=== Begin Enclosure ===
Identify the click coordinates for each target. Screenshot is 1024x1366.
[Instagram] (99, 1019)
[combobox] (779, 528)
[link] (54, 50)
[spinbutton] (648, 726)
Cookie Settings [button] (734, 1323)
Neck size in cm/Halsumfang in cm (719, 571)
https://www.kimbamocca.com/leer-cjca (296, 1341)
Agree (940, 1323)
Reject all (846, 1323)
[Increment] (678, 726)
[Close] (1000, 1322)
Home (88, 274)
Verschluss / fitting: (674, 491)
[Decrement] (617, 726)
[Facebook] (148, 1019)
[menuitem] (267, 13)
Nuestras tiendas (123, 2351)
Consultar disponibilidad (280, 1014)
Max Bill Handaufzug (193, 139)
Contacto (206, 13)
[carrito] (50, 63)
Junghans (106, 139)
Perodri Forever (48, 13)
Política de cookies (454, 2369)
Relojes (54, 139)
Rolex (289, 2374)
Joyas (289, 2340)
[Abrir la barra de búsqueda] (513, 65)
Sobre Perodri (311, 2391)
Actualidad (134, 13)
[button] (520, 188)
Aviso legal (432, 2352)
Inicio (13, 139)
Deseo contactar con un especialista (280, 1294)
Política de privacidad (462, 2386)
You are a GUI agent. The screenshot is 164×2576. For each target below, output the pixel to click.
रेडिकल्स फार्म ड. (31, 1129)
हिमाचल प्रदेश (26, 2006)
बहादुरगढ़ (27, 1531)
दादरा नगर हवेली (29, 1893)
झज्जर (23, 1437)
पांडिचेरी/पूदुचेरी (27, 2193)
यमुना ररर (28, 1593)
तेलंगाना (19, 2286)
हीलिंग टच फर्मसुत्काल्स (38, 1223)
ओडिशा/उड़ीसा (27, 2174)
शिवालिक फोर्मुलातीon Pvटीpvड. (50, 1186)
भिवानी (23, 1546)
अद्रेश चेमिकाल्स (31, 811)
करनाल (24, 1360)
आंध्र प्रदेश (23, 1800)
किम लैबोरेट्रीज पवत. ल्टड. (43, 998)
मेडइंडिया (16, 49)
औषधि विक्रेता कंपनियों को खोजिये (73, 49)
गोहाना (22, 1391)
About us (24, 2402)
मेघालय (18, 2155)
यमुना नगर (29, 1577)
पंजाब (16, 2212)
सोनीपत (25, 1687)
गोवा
=== End Enclosure ===
* [Exercise instructions] Copy nothing except the lines from the one holding "आंध्र प्रदेश (23, 1800)" through the last line of the data above, and return them exactly.

* [Task solution]
आंध्र प्रदेश (23, 1800)
किम लैबोरेट्रीज पवत. ल्टड. (43, 998)
मेडइंडिया (16, 49)
औषधि विक्रेता कंपनियों को खोजिये (73, 49)
गोहाना (22, 1391)
About us (24, 2402)
मेघालय (18, 2155)
यमुना नगर (29, 1577)
पंजाब (16, 2212)
सोनीपत (25, 1687)
गोवा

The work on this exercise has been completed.